Philosophy has simply been integrated by society into its official teaching disciplines. The idea goes back a long way, to the middle ages, when monks had to study in order to learn how to think, if they wished to rise in the ranks. What they thought about is not the crucial issue here; simply that theology is a hard nut for anyone without appropriately attuned mental equipment; and because of the social responsibility that came with rising in the ranks, it was necessary to ensure that all monks had the same form of indoctrination. The early universities followed suit; and to some extent (despite the liberalisation of the curriculum) they still do.

The essence of it, you see, is that philosophy is a school for thinking; and the doctrines of philosophers serve very well for this purpose. Where things might come adrift, is when those doctrines are no longer taught and studied for their merit in sharpening the student’s intellect, but as crutches to excuse student from learning how to think. I have observed that students are very inventive when it comes to fudging exams, but extremely uninventive when it comes to doing real thinking. But that’s the risk of institutionalising philosophy. Exactly the same arguments apply in any case to all examinable subjects of study.

You are right in bringing up ‘creativity’. We talk about it endlessly, but evidently this is another issue where ‘experts’ are out of their depth. Creativity can’t be taught. Yet we slaves of institutionalisation and the media talk it up big, as if it was everyone’s birthright – as if, for example, doing a colourful ad on TV were ‘creative work’. Most of this fiddle faddle is nothing more than a misplaced subjectivism.

Your question is loaded with this impression. If you understand philosophy (in your words) as a ‘subjective way of establishing your own personal beliefs’, then you’re talking of beliefs, not of philosophy. Beliefs do not usually arise from thinking, applying reason, engaging in dialectical curiosity. Beliefs are easily acquired, easily changed and in most cases an altogether unreflective, unexamined residue of common fears and desires, or at most a ready response to the quotidian facts of life. Hence philosophy – creative philosophy – tends on the whole to be at war with beliefs, because sooner or later all beliefs are exposed to stand in conflict with reality. This is one reason why philosophy does not have ‘results’ like science. It must constantly be on the alert, for social situations change, necessitating a change in the approach of philosophers to its fundamental tenets and issues. E.g. although the issues animating Aristotle and Aquinas are superficially the same, in fact their thinking on those same issues is a million miles apart.

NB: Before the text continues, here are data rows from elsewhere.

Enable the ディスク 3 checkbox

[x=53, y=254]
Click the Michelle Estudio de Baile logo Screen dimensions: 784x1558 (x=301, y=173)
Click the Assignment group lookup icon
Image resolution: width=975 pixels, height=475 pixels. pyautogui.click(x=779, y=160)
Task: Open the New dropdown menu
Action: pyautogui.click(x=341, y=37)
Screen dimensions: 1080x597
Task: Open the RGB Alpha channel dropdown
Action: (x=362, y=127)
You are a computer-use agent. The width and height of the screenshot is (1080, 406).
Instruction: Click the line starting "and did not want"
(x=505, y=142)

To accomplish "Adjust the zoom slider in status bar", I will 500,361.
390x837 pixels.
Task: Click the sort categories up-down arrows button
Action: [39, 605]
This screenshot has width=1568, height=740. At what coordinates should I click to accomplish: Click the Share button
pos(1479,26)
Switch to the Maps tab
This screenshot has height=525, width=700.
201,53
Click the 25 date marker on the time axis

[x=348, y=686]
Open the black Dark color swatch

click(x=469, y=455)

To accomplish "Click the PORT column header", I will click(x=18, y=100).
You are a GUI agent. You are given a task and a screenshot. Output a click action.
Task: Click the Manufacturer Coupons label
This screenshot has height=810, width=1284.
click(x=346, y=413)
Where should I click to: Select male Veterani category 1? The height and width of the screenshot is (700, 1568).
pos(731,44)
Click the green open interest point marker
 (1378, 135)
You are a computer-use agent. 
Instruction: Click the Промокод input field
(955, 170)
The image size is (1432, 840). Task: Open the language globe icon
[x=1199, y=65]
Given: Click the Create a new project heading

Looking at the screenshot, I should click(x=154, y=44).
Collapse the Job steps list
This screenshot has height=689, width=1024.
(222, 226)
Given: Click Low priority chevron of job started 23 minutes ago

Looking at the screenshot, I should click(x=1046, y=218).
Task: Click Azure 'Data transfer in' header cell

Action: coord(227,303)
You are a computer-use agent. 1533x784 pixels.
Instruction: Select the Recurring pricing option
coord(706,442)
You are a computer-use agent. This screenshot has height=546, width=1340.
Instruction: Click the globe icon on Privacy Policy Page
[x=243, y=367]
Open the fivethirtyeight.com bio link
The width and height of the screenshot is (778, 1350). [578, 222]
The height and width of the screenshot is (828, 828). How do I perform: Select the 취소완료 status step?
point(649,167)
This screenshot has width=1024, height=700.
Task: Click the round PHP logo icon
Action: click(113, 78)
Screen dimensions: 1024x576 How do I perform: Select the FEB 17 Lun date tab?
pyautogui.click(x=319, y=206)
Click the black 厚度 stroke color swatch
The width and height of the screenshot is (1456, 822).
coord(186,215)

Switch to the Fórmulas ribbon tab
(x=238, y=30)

Philosophy is not ‘armchair theorising’ either. That’s a convenient way of holding philosophy in contempt. Most theoretical physicists are ‘armchair theorisers’, and they would certainly resent being called by that name! But to get back to the basic point: Philosophy is a school for thinking. We study the ‘great’ philosophers not primarily for what they contributed to knowledge, but for the example they gave us on how to think deeply, how to pick the subject you must think about, and how to impose meaning on a cosmos that is totally indifferent to our puny form of existence.

Most importantly, philosophy comprises the foundation of a liberal society. The freedom of speech and thought that we enjoy is the fruit of philosophy – a value system emerging from this school of thinking that we take so much for granted that we are in danger of forgetting its source. But it is extremely vulnerable; like philosophy, freedom it is a ready-made object of ridicule and easily polluted. There have been very few liberal eras in the history of mankind, all of them children of philosophical thought. You will not find a philosophy in any of the others.